The usual dict-like methods are available for Dataset:

[36]:
for name in ds:
    print(name)
a
b
c
d
da_shared
da_copied
[37]:
'a' in ds
[37]:
True
[38]:
'e' in ds
[38]:
False

DataGroup#

scipp.DataGroup is a dict-like container for arbitrary Scipp or Python objects. Unlike Dataset, DataGroup does not have coords and does not enforce compatible dimensions of its items. A DataGroup can contain other DataGroup objects and thus allows for representing tree-like data. It can be created like a Python dict:

[39]:
import numpy as np

import scipp as sc

dg = sc.DataGroup(
    a=sc.arange('x', 4),
    b=sc.arange('x', 6),
    c=sc.arange('y', 2),
    d=np.ones((2, 3)),
    e='a string',
)
dg
[39]:
  • a
    scipp
    Variable
    (x: 4)
    int64
    𝟙
    0, 1, 2, 3
  • b
    scipp
    Variable
    (x: 6)
    int64
    𝟙
    0, 1, ..., 4, 5
  • c
    scipp
    Variable
    (y: 2)
    int64
    𝟙
    0, 1
  • d
    numpy
    ndarray
    ()
    shape=(2, 3), dtype=float64, values=1.0, ... , 1.0
  • e
    str
    ()
    a string

Just like DataArray, DataGroup provides properties such as dims, shape, and sizes:

[40]:
dg.dims
[40]:
('x', 'y')
[41]:
dg.shape
[41]:
(None, 2)
[42]:
dg.sizes
[42]:
{'x': None, 'y': 2}

The properties return the union of these properties over all the items in the data group. Non-Scipp objects are considered to have dims=() and shape=(). When items have inconsistent size along a dimension then shape and sizes report this as None.

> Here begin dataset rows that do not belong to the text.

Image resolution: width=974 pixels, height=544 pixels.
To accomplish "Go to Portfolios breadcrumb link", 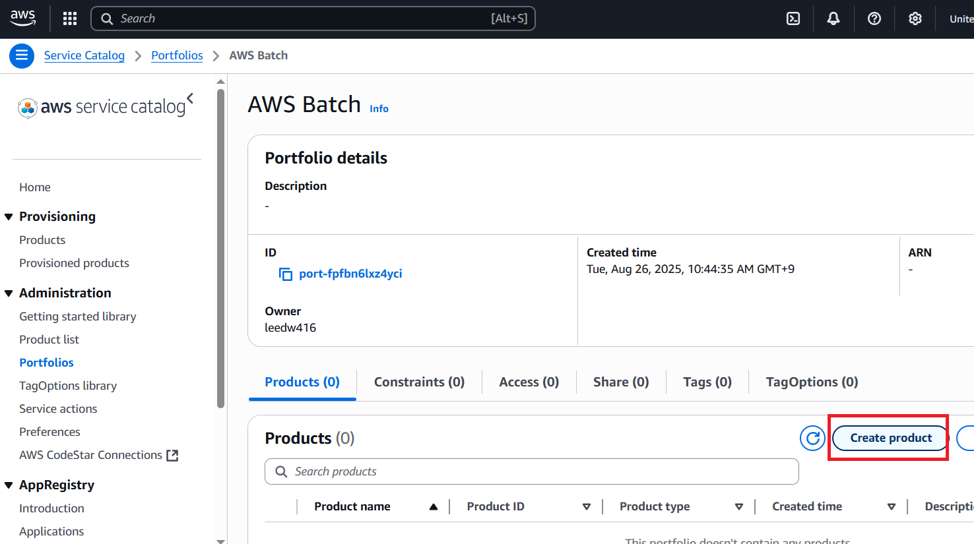I will click(177, 55).
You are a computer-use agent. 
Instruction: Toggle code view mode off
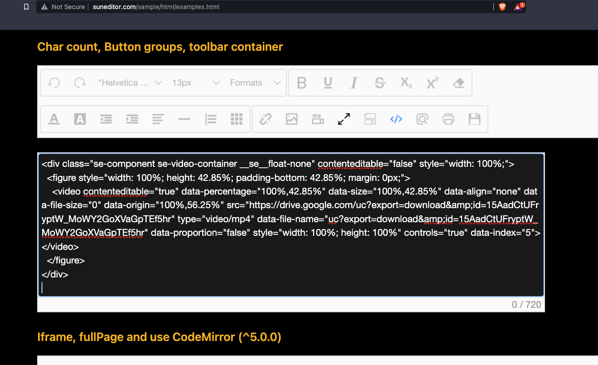[x=396, y=119]
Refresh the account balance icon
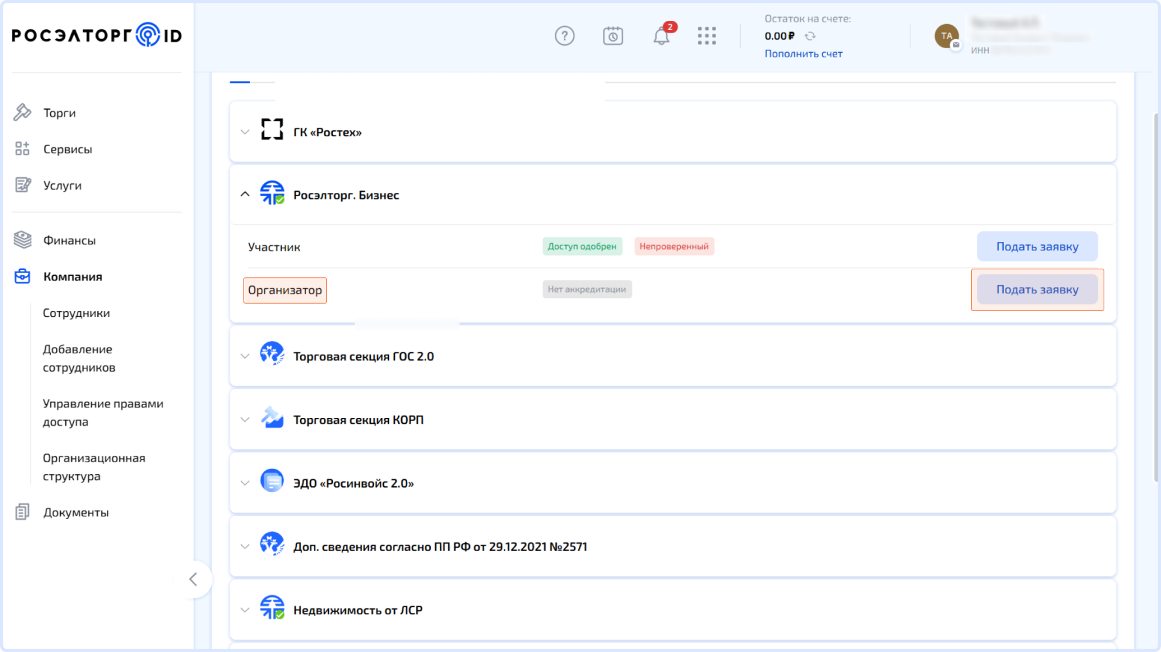 click(810, 36)
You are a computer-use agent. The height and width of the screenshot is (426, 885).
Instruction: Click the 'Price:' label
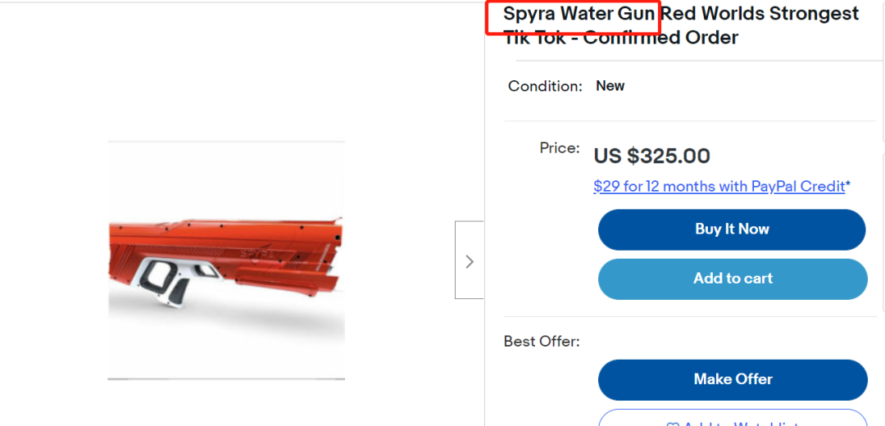[559, 148]

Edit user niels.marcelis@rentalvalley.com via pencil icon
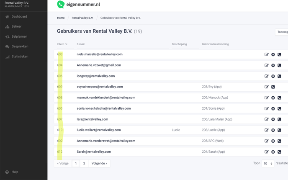point(267,54)
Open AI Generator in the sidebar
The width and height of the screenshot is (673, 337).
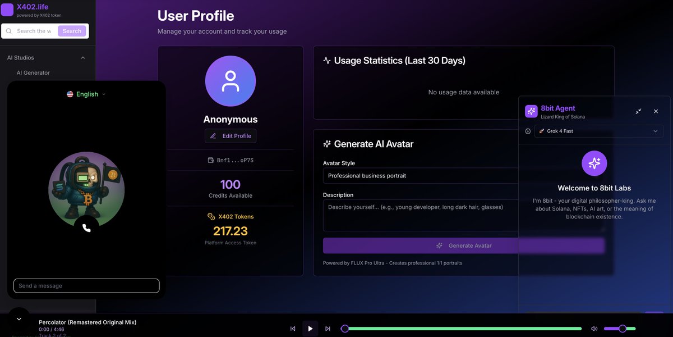pos(33,73)
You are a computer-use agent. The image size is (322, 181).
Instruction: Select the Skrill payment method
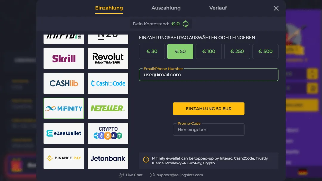pos(64,58)
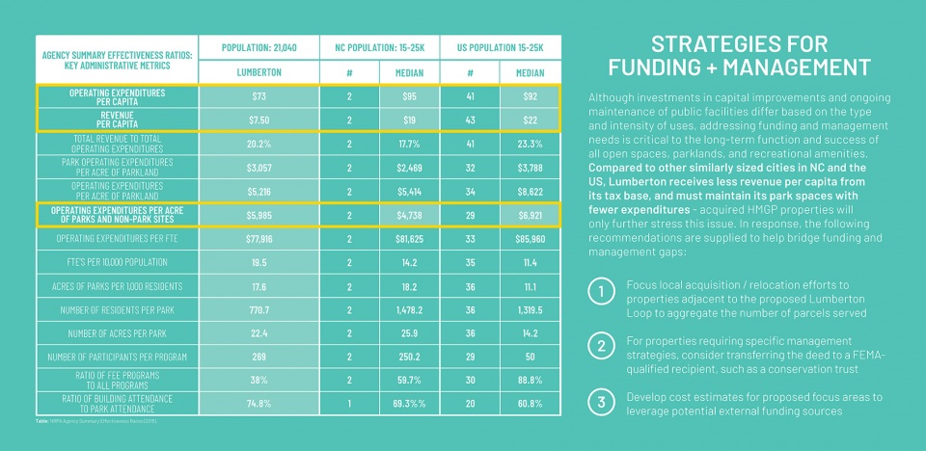Click the 770.7 residents per park value
The image size is (926, 451).
[x=259, y=310]
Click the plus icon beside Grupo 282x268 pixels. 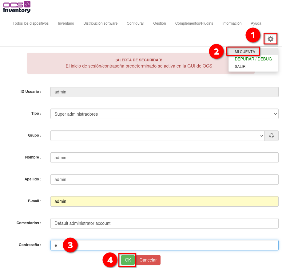pyautogui.click(x=271, y=136)
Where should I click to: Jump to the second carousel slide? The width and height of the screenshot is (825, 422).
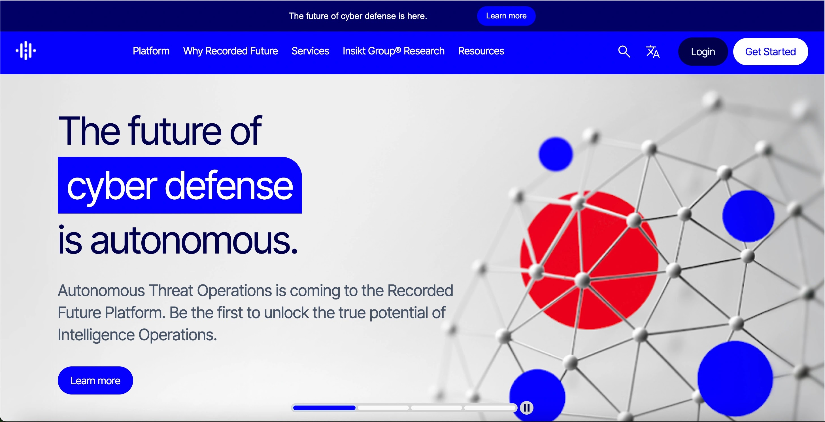pos(382,408)
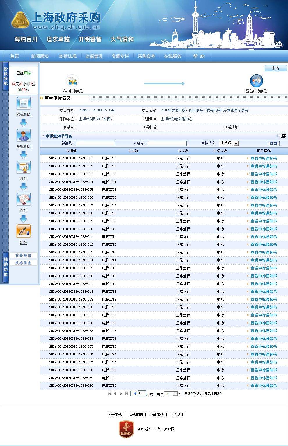The height and width of the screenshot is (446, 288).
Task: Click the 查看中标信息 megaphone icon
Action: (x=256, y=81)
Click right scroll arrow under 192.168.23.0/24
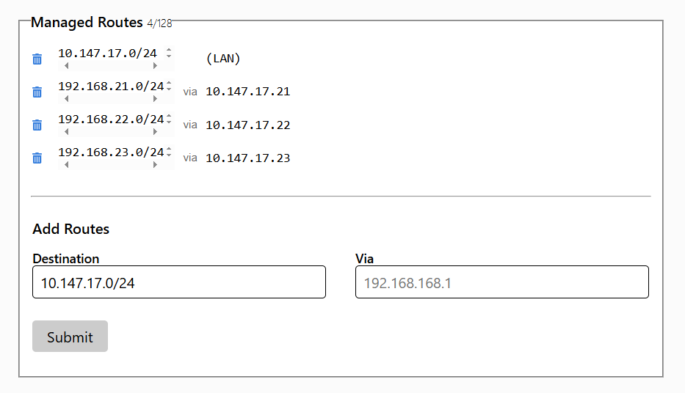This screenshot has height=393, width=685. tap(155, 165)
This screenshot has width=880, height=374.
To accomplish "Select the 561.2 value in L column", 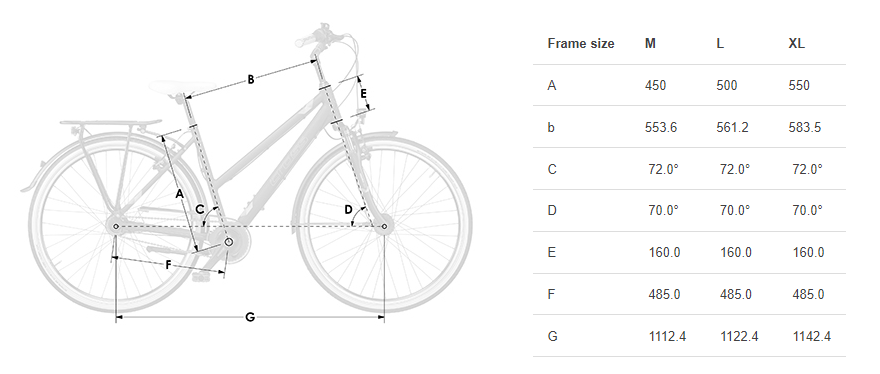I will pyautogui.click(x=732, y=127).
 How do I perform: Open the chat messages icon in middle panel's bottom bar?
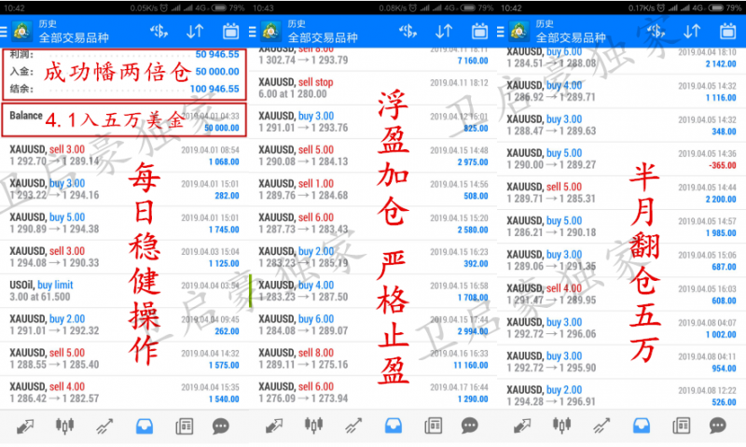[x=470, y=426]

DataGroup supports positional indexing if the shape along the indexed dimension is unique. Label-based indexing is supported if all items have a corresponding coordinate, even if the shape is not unique.

Most Scipp operations also work for DataGroup, provided that the operation works for all items in the group. That is, operations will generally fail if the data group contains non-Scipp objects such as NumPy arrays or other Python objects such as integers or strings.